CJCE, 3e ch., 23 mars 2000, n° C-246/98

COUR DE JUSTICE DES COMMUNAUTÉS EUROPÉENNES

Arrêt

PARTIES

Demandeur :

Procédure pénale

Défendeur :

Berendse-Koenen M.G. en Berendse H.D. Maatschap

CJCE n° C-246/98

23 mars 2000

LA COUR,

1. Par ordonnance du 2 avril 1998, parvenue à la Cour le 9 juillet suivant, l'Arrondissementsrechtbank te Arnhem a posé, en vertu de l'article 177 du traité CE (devenu article 234 CE), deux questions préjudicielles sur l'interprétation de la directive 83-189-CEE du Conseil, du 28 mars 1983, prévoyant une procédure d'information dans le domaine des normes et réglementations techniques (JO L 109, p. 8), telle que modifiée par la directive 88-182-CEE du Conseil, du 22 mars 1988 (JO L 81, p. 75, ci-après la "directive 83-189"), et des articles 30 et 36 du traité CE (devenus, après modification, articles 28 CE et 30 CE).

2. Ces questions ont été posées dans le cadre d'une procédure pénale engagée à l'encontre de Berendse-Koenen M. G. en Berendse H. D. Maatschap pour avoir détenu des bovins auxquels ont été administrées des substances à effet sympathico-mimétique contenant du clenbuterol.

3. Aux termes de l'article 30 du traité, les restrictions quantitatives à l'importation ainsi que toutes mesures d'effet équivalent sont interdites entre les Etats membres. En vertu de l'article 36 du traité, les interdictions ou restrictions d'importation, qui sont justifiées par des raisons de protection de la santé et de la vie des personnes et des animaux sont autorisées dès lors qu'elles ne constituent ni un moyen de discrimination arbitraire ni une restriction déguisée au commerce entre les Etats membres.

4. La directive 83-189 a pour objet d'empêcher toute entrave technique aux échanges intracommunautaires de produits résultant de la diversité des législations nationales. A cet effet, elle prévoit une procédure faisant obligation aux Etats membres de notifier à la Commission au préalable les normes et règles techniques.

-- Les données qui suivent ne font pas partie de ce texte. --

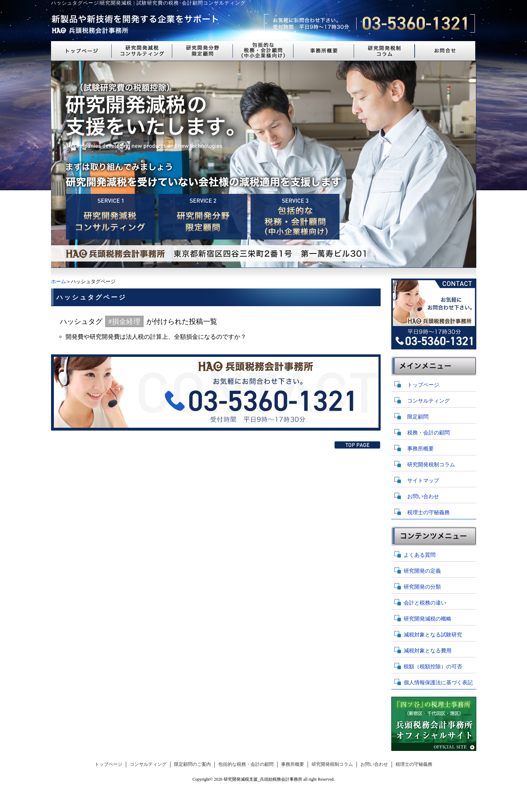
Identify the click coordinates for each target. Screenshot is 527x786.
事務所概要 (420, 448)
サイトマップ (423, 480)
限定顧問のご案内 (192, 764)
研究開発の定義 (422, 571)
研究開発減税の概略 (428, 619)
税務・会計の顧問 (428, 433)
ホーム (58, 281)
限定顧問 (417, 417)
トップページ (423, 385)
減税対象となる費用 (428, 650)
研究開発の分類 (422, 587)
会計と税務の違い (425, 603)
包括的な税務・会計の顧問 (246, 764)
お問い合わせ (423, 496)
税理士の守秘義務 (428, 512)
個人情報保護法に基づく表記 (438, 682)
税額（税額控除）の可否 (433, 666)
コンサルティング (428, 401)
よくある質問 (420, 555)
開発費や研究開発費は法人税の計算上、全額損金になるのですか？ (156, 336)
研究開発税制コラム (431, 464)
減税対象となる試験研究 (433, 635)
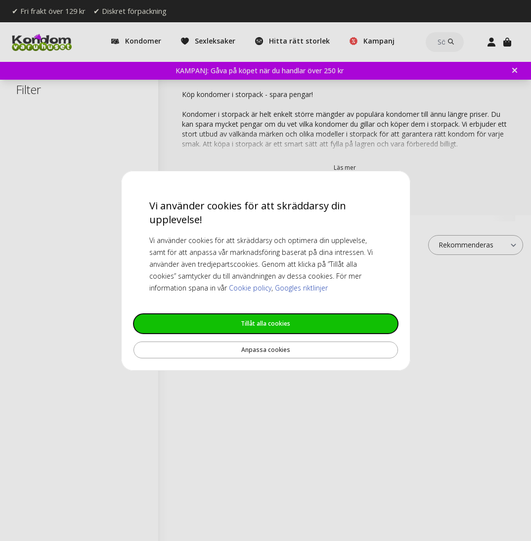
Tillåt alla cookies (265, 323)
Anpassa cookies (265, 349)
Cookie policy (250, 288)
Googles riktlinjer (301, 288)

5. La directive 86-469-CEE du Conseil, du 16 septembre 1986, concernant la recherche de résidus dans les animaux et dans les viandes fraîches (JO L 275, p. 36), vise, selon ses troisième et quatrième considérants, à faciliter la libre circulation des marchandises en rapprochant les réglementations divergentes des Etats membres qui conduisent à des entraves intracommunautaires et à une distorsion des conditions entre des produits faisant l'objet d'organisations communes des marchés. Selon son neuvième considérant, la directive a, notamment, pour objet d'instaurer des mesures de contrôle communes pour déterminer et éliminer les causes de résidus dans les animaux et les viandes fraîches et de garantir que les viandes présentant des résidus au-delà des tolérances admises soient exclues de la consommation. Ainsi, l'article 9, paragraphe 3, sous b), de la directive 86-469 fait obligation aux autorités compétentes de veiller à ce que, si l'examen d'un échantillon officiel "révèle la présence de substances prohibées, les animaux ne puissent être mis sur le marché pour la consommation humaine ou animale".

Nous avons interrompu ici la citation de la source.